Wednesday, June 22, 2011

Bannerman's Island

I just took a visit to Bannerman's Castle; an odd structure on an island with a rich history located in the Hudson River about 90 minutes north of New York City.

Since the time of the revolution there have been only five owners of Pollepel Island, now known more familiarly as Bannerman's Island.

In November 1900, gilded age businessman and arms dealer, Francis Bannerman VI purchased the island for use as a storage facility for his growing surplus business.  His dangerous munitions stockpiles, stored in New York City warehouses, were no longer welcome in the densely populated area forcing his move to a more remote location.
This location proved dangerous as well after at least two explosions occurred on the island throughout its use.  On August 1920, 200 tons of shells and powder exploded in an ancillary structure, destroying a portion of the complex and blowing out building windows across the river in the city of Newburg.

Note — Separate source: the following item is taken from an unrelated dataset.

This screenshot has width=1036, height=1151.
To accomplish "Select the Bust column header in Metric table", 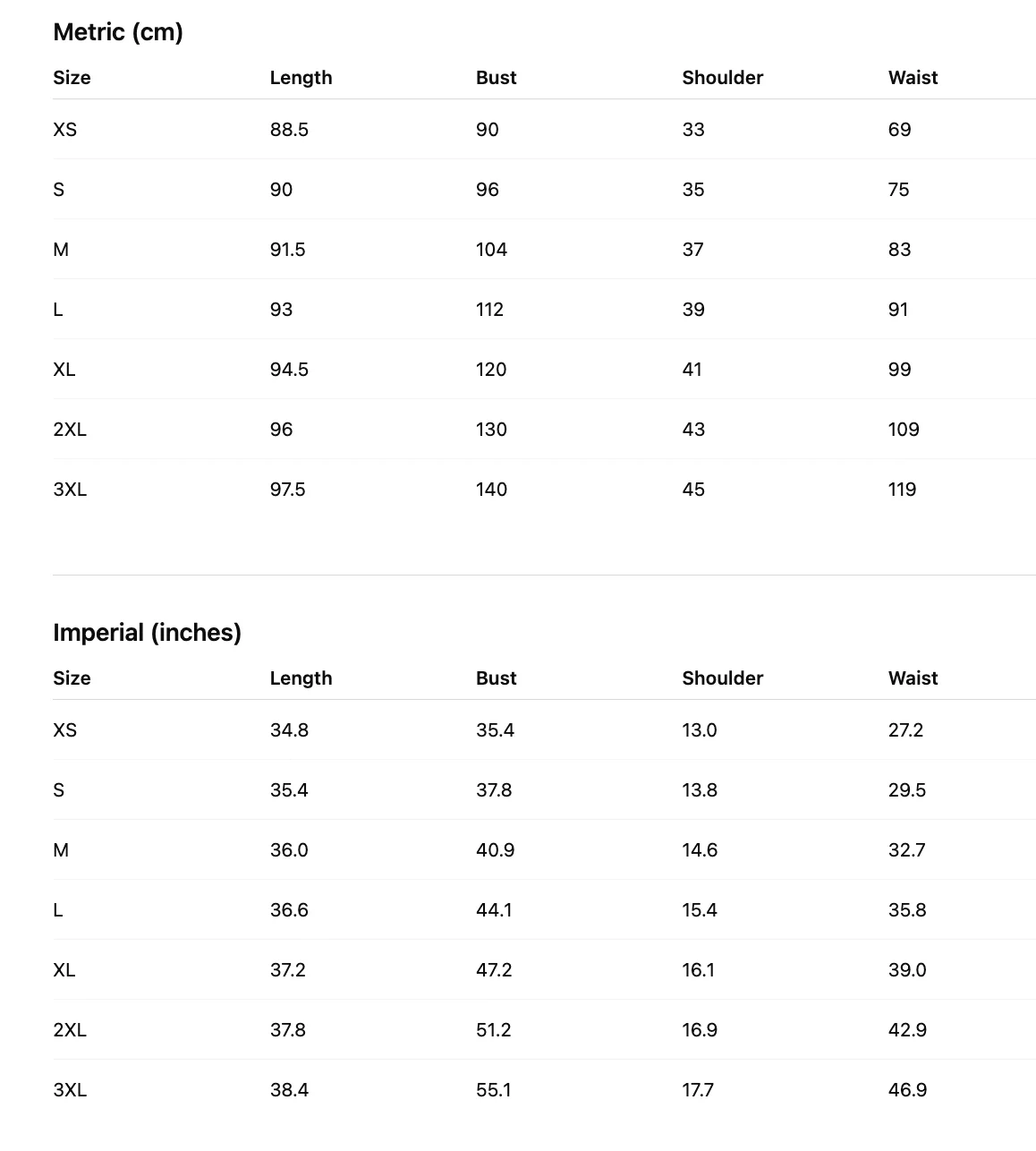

Most of the building were devoted to the stores of army surplus but Bannerman built another castle in a smaller scale on top of the island near the main structure as a residence.
One of the only remaining turrets of the false harbor that once surrounded the island.
Bannerman's sales of military weapons to civilians declined during the early 20th century as a result of state and federal legislation. By 1950 the arsenal and island were essentially left vacant. The island and buildings were bought by New York State in 1967, after the old military merchandise had been removed, and tours of the island were given in 1968.
On August 8, 1969, fire devastated the Arsenal, and the roofs and floors were destroyed.The island was placed off-limits to the public. During the week before Sunday, December 28, 2009, parts of the castle collapsed. Officials estimate 30-40 percent of the structure's front wall and about half of the east wall collapsed.  The castle now stands as a ruin with only about half of the structure to remind us of its once glorious presence on the Island.
Today, the castle is property of the New York State Office of Parks, Recreation and Historic Preservation and is mostly in ruins.